VoxLogicA è uno strumento progettato per supportare l'analisi di immagini, che pone l'accento sulla semplicità, focalizzato sulla produzione di risultati spiegabili e indipendenti dall'implementazione. Una sessione di VoxLogicA è una specifica testuale dell'analisi, che impiega una combinazione di caratteristiche spaziali (distanza fra le regioni, o inter-raggiungibilità), con similarità di texture, e primitive di imaging.

Le sessioni di VoxLogicA sono scritte usando un linguaggio logico dichiarativo, chiamato ImgQL ("Image Query Language"), ispirato da applicazioni largamente riconosciute, come lo "Structured Query Language" (SQL) per le basi di dati, con solide fondamenta matematiche, radicate nell'area delle Logiche Spaziali per gli Spazi Topologici.

VoxLogicA è un software pubblicamente distribuito, libero, gratuito e open source. Alla base vi è un "model checker", vale a dire un motore di calcolo molto potente per le query logiche, che sfrutta tecnologie avanzate, come la memoization e il multithreading, per ottenere performance di altissimo livello.

In uno studio recente, che fa parte di una collaborazione fra il gruppo "Formal Methods and Tools" dell'ISTI-CNR, e l'Azienda Ospedaliera Universitaria Senese, VoxLogicA è stato usato per produrre una specifica di appena 10 righe di testo, che può identificare un glioblastoma in una immagine 3D di risonanza magnetica in 8 secondi, su un comune laptop. Per fare un confronto, il tempo che serve ad un radioterapista esperto per eseguire lo stesso task è di circa mezz'ora.
La stessa procedura è stata applicata a circa 200 casi (il noto dataset "BRAin Tumor Segmentation (BRATS) challenge").
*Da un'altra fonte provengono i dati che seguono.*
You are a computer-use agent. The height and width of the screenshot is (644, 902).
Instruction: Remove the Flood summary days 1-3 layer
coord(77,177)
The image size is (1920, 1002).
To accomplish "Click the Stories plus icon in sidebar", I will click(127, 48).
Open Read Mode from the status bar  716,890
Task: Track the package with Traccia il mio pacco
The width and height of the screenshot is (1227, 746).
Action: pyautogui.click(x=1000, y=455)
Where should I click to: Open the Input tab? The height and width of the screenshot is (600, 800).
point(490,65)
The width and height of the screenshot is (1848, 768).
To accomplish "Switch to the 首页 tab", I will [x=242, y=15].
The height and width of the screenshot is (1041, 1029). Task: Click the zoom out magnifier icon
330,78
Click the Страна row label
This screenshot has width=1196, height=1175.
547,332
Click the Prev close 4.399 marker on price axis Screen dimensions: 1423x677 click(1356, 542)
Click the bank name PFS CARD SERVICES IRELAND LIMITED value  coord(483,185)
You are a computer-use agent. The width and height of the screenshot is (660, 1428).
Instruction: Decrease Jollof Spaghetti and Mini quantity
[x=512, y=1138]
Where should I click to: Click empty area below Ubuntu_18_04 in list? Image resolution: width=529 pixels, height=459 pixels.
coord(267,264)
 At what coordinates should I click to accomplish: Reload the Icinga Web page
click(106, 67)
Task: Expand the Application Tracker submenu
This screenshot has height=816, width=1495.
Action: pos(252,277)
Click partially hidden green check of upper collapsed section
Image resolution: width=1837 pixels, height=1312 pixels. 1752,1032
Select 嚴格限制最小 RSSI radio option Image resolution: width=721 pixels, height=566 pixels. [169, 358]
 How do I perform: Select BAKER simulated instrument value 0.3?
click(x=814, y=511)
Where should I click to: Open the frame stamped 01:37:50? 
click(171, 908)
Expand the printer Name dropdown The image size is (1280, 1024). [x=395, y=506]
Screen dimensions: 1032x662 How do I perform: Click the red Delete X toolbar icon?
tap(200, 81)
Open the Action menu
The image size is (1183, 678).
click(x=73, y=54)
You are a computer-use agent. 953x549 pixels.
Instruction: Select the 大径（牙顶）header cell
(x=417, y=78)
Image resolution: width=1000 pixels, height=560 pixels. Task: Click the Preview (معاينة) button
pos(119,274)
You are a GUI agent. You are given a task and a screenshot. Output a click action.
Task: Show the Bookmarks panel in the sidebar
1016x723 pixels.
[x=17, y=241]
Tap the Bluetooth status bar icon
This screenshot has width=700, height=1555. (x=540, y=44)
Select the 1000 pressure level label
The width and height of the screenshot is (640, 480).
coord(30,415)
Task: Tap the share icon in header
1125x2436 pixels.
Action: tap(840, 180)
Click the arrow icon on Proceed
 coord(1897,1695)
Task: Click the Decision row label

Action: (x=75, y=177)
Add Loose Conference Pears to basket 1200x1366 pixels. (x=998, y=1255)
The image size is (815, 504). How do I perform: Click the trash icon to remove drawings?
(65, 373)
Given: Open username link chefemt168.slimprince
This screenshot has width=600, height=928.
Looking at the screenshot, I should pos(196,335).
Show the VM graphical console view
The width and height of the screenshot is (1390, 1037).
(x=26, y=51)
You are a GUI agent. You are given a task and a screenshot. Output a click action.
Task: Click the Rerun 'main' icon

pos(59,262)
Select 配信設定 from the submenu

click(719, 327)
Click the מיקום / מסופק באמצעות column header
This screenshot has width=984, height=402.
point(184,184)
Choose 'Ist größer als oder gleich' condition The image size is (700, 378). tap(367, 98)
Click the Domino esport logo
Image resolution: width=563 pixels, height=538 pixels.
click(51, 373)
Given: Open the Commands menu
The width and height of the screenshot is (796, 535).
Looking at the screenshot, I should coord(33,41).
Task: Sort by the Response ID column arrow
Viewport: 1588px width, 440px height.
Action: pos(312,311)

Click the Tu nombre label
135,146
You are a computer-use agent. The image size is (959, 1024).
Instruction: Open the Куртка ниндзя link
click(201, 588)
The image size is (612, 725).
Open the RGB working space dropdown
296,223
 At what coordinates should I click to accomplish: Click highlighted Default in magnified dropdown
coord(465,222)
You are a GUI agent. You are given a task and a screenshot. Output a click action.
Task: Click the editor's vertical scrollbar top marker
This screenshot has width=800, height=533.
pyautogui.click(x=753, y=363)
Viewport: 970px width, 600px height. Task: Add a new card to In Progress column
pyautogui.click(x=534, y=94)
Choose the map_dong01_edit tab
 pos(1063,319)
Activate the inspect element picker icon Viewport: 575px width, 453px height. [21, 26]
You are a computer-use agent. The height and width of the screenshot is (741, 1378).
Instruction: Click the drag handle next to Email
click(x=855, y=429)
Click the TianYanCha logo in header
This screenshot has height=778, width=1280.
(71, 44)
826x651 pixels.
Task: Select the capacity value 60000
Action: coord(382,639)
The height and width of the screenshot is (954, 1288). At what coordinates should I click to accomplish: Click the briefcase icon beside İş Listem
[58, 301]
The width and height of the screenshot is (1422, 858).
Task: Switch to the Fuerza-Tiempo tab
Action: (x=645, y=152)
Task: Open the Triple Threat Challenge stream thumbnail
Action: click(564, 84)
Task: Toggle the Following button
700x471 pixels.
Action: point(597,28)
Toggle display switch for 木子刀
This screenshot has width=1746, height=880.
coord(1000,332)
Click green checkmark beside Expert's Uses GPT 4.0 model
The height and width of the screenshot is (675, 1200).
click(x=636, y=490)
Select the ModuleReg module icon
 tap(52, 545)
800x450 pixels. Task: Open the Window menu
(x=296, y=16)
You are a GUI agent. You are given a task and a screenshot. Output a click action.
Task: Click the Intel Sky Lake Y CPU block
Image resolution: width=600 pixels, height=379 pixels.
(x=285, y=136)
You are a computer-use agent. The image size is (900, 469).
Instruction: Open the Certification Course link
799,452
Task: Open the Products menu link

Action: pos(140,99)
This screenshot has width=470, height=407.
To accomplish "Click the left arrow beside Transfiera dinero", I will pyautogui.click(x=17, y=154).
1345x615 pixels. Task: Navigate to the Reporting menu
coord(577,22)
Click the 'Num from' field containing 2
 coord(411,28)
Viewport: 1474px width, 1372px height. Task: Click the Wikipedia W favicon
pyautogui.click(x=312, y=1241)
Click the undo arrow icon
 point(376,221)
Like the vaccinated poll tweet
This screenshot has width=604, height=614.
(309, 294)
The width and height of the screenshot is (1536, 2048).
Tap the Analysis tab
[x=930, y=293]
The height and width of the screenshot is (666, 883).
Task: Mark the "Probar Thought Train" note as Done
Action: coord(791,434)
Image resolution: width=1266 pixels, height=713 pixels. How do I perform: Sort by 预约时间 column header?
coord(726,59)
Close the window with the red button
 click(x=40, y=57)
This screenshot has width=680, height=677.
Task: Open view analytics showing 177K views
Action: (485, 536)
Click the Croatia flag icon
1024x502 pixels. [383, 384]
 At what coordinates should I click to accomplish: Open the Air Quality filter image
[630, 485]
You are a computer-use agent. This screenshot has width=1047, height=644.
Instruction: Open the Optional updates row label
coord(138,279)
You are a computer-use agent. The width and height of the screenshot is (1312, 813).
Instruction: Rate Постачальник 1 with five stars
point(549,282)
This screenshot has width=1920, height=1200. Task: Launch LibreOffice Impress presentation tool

L'accuratezza dei risultati ottenuti può essere misurata; la nuova procedura dà risultati simili ai migliori metodi della BRATS challenge nel 2017 -- che rappresenta lo stato dell'arte nel campo, dominato da metodi di tipo "machine-learning" -- ed è confrontabile con la contornazione manuale fatta da esperti umani.

Sarà certamente molto rilevante nel prossimo futuro migliorare questo lavoro, sia nella direzione di studi clinici, sia per incorporare altri approcci computazionali, che possono essere coordinati e armonizzati usando specifiche logiche ad alto livello.

Un articolo di prossima pubblicazione che illustra il tool e le sue applicazioni alla segmentazione del glioblastoma sarà presentato alla "25th International Conference on Tools and Algorithms for the Construction and Analysis of Systems (TACAS)", affiliata a "European Joint Conferences on Theory and Practice of Software (ETAPS)":

G. Belmonte, V. Ciancia, D. Latella, M. Massink. "VoxLogicA: a Spatial Model Checker for Declarative Image Analysis".

Il codice sorgente e gli eseguibili di VoxLogicA sono disponibili sul sito:
https://github.com/vincenzoml/VoxLogicA
corredati da un semplice esempio di un task di rimozione dello sfondo in 2D, che fa da tutorial per il tool.